Wanda Thurman is hurt and angry over a questionable practice uncovered by 13 Investigates: nursing homes calling private ambulance companies instead of 911 during real medical emergencies, whether their crews are the closest response or not.
"They didn't call an ambulance for Bud either. I had to fight to get it," said Thurman, fighting back tears. "They were just going to let him die. They had just planned on letting him pass away right then.
Her husband "Bud" was found slumped over in a Kindred Healthcare nursing home in Greenfield. He had a history of bleeding, but staff not only failed to call 911, but put its private ambulance company on hold.

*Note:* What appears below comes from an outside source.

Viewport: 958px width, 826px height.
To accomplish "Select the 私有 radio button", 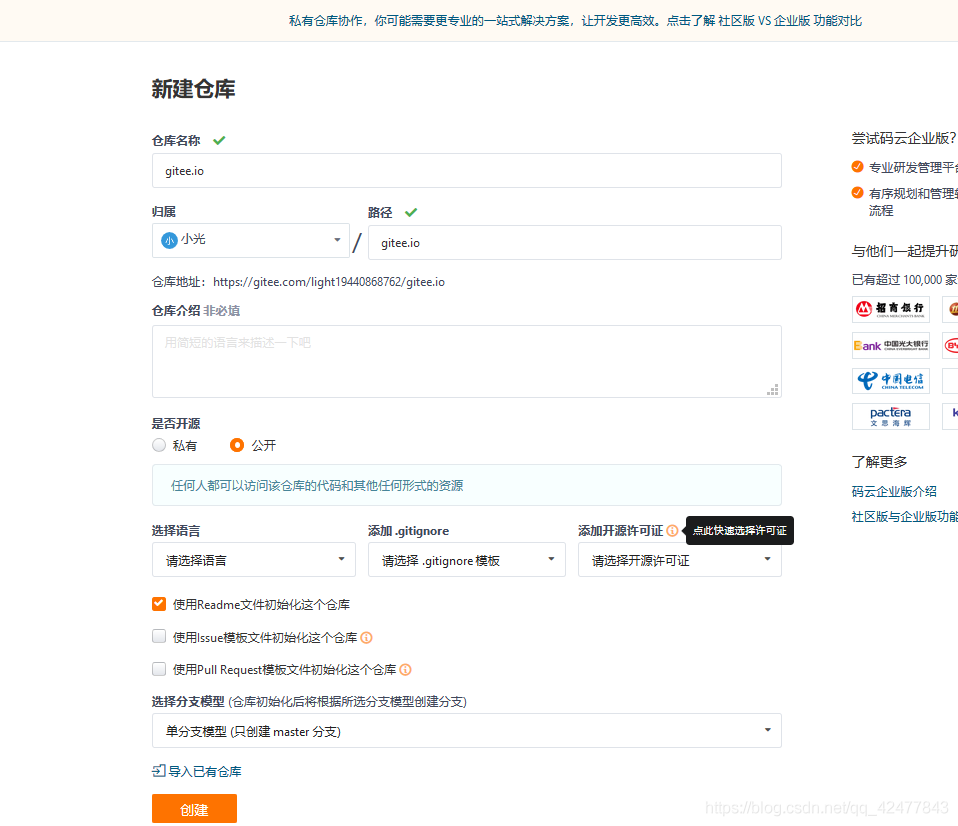I will click(158, 445).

After waiting more than three hours, Thurman took matters into her own hands.
"I kept saying when's the ambulance getting here, and they said it's on it's way, it'll be here in 15 minutes. That's like 11 in the morning to 4 in the afternoon until I got mad and called them myself," she explained.
Hospital records obtained by 13 Investigates confirm Wanda Thurman's story. That her husband Bud was a resident at a nursing home just two miles away.
Phone records show Life Ambulance showed up 18 minutes after she called, but Bud Thurman died hours later from intestinal bleeding.
13 Investigates uncovered a similar story where help was just five minutes away for Barbara Parcel, but Kindred's Wildwood Healthcare waited for its private company to scramble a crew together from its headquarters, 20 minutes away.
"She should have had help right now, as quickly as she could," said Elsie Britton, Barbara Parcel's best friend.
By the time Parcel arrived to a hospital nearly an hour later, it was too late.
Her family drove from Greenwood and even beat the ambulance to Community East Hospital.
Both families want to know why patients are put at such risk.
"There's nothing really at the state level from the State EMS Commission that says you have to send the closest ambulance," admitted Rick Archer, the State's top investigator at Indiana's Emergency Medical Services Commission. He says some nursing homes won't call 911 to avoid disruptions.
"Firemen come in with their turn out gear on, and it scares the other residents," Archer said.
13 Investigates' findings are generating overwhelming response.
On WTHR.com, Caitlin, who identifies herself as a former Care Dispatcher said:
"Most nursing homes refuse to call 911 because they get audited for it."
On Facebook, Anthony Howard, said "They stole (Barbara Parcel's) right to just treatment."
Karen O'Brien, called it, "Absolutely ... ridiculous" and Brenda Sue Beabout, summed it up saying, "this should be illegal. It's okay to use a private company for non-emergency calls. But heart attack should be 911. We need legislation immediately."
More calls are in to Kindred Healthcare. The company has refused prior comment.
The attorney general and the State EMS Commission are now investigating. We'll stay on it, and bring you new developments.